Computing Random projection embedding...
Computing Truncated SVD embedding...
Computing Linear Discriminant Analysis embedding...
Computing Isomap embedding...
Computing Standard LLE embedding...
Computing Modified LLE embedding...
Computing Hessian LLE embedding...
Computing LTSA LLE embedding...
Computing MDS embedding...
Computing Random Trees embedding...
Computing Spectral embedding...
Computing t-SNE embeedding...
Computing NCA embedding...

Finally, we can plot the resulting projection given by each method.

for name in timing:
    title = f"{name} (time {timing[name]:.3f}s)"
    plot_embedding(projections[name], title)

plt.show()

Discussion

  • After performing a quick comparison we can conclude that the best technique for this specific problem is the t-sne: the cluster are clearly separated, ensuring a very high accuracy. MDS on the other hand shows some scattering but is still somewhat acceptable. It all depends on the level of error we are willing to tolerate.

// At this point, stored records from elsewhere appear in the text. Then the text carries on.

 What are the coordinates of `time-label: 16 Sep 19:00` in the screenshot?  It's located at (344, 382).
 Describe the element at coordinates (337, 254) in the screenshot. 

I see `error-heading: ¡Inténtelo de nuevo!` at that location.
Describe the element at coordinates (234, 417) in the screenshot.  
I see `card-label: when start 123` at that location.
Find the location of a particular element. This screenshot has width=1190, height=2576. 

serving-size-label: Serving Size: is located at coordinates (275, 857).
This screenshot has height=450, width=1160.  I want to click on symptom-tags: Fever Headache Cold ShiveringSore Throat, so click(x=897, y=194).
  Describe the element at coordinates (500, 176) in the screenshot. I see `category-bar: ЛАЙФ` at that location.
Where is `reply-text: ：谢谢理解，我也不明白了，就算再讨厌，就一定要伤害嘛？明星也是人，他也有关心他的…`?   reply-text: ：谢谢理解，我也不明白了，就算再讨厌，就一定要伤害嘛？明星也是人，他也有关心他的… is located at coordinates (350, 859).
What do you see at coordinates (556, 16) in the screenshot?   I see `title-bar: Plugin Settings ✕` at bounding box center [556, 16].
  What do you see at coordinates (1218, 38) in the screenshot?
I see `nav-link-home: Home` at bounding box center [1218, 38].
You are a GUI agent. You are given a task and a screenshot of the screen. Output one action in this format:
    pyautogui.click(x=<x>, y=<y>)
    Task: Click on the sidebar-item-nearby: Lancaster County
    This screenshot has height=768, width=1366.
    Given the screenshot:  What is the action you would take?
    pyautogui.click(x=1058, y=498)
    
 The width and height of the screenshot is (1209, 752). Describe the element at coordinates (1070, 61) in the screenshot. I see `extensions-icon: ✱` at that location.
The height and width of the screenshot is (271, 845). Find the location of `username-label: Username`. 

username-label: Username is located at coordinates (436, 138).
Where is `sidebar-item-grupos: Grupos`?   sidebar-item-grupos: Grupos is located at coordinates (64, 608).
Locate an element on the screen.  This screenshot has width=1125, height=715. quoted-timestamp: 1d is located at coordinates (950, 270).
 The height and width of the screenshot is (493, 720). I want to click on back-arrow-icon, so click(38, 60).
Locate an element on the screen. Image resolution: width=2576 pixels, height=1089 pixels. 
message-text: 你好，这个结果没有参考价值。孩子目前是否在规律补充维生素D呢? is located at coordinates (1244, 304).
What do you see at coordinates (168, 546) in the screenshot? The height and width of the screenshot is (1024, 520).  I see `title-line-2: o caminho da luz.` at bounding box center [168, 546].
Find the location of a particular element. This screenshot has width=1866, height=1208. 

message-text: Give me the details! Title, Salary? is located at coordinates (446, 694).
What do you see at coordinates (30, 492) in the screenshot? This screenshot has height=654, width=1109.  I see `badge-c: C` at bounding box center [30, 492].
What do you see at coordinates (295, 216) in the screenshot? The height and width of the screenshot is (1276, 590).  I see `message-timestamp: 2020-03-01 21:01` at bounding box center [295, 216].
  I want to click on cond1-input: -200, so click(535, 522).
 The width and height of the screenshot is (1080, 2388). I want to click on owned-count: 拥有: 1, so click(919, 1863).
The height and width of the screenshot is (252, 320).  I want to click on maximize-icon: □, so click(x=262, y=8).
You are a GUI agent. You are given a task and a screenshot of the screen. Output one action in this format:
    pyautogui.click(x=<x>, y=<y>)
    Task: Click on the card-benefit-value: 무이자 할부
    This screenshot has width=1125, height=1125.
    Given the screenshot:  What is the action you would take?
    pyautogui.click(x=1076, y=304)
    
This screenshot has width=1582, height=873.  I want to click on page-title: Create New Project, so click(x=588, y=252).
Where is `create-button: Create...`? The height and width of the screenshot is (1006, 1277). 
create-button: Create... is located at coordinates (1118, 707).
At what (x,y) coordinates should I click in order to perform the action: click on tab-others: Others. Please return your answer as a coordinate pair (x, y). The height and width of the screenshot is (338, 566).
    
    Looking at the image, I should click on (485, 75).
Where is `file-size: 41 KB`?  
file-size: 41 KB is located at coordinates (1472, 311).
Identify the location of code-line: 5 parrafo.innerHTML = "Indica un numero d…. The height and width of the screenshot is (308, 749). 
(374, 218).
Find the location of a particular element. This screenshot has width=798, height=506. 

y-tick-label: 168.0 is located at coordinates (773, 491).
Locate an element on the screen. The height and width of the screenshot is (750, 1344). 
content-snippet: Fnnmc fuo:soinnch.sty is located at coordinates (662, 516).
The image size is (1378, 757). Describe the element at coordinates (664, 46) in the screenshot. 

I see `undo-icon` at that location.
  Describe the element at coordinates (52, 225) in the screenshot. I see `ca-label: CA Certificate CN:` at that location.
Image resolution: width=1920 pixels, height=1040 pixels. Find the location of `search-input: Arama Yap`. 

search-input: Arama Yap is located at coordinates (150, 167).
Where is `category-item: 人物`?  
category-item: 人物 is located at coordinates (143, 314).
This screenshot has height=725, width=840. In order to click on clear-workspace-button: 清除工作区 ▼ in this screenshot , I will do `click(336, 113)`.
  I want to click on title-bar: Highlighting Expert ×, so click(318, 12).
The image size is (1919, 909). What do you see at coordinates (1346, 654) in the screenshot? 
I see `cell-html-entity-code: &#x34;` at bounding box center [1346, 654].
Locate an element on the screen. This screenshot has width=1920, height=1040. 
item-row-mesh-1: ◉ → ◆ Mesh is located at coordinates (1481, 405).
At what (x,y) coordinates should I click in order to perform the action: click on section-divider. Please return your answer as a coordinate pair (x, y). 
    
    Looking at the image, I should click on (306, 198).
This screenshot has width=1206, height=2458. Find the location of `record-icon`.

  • We could now establish some rules based, for instance, on the distance to the center of each cluster, to be able to read more hand-written numbers correctly.

  • We should also be aware of the time each algorithm spends looking for the best solution. In this case, it is clear that the fastest algorithms do not work well, which, in any case, does not imply that the slowest ones are the best. The final choice depends on the problem at hand and on our computational resources.
  • These approaches should be compared against deep learning methods (e.g. CNNs). This comparison may be a subject for a future post.